[What this task involves] Only the lines from the one with "Image resolution: width=802" through the last line of the material below belong in the answer, copied exactly and without pictures.

[Raw data]

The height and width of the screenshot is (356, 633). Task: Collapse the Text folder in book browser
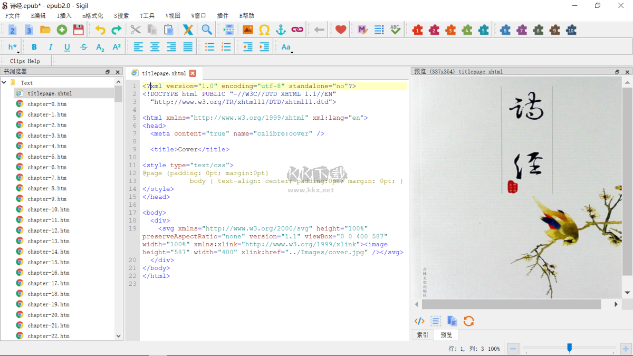(x=4, y=83)
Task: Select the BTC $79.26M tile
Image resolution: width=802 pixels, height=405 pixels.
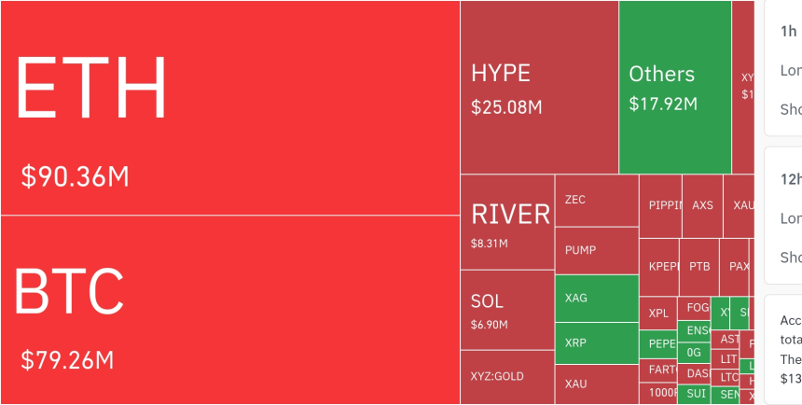Action: (x=229, y=310)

[Result]
Image resolution: width=802 pixels, height=405 pixels.
Action: (x=229, y=310)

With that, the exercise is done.